### Activity
For the entries that follow, tally the lines holding the string "screenshot". Give the total and nothing else.

### Exercise input

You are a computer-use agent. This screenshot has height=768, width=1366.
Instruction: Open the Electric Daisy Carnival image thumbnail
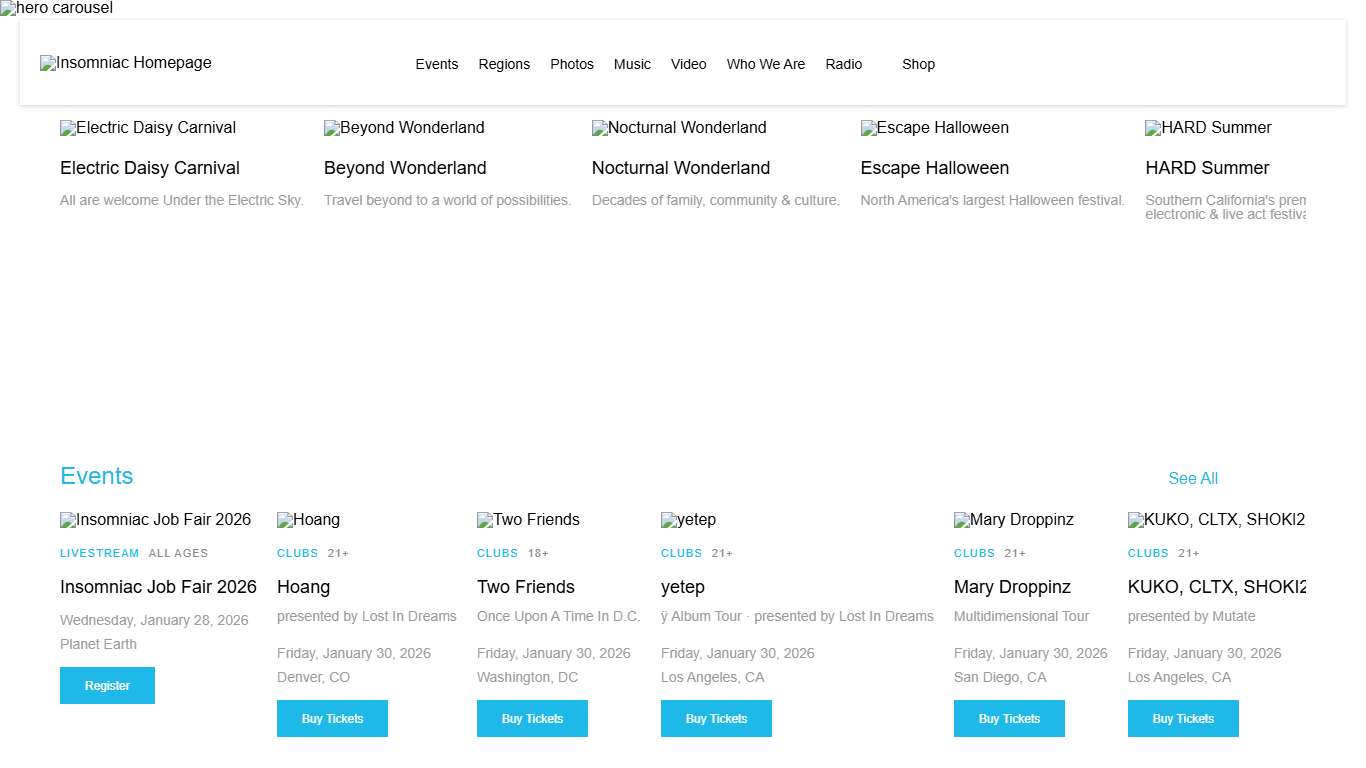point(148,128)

...

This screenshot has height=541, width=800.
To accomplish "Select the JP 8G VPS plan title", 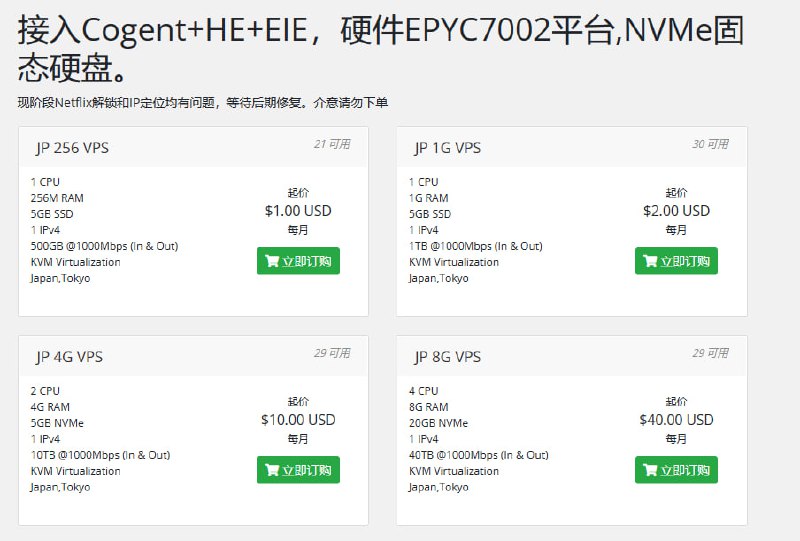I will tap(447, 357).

### Exercise output
2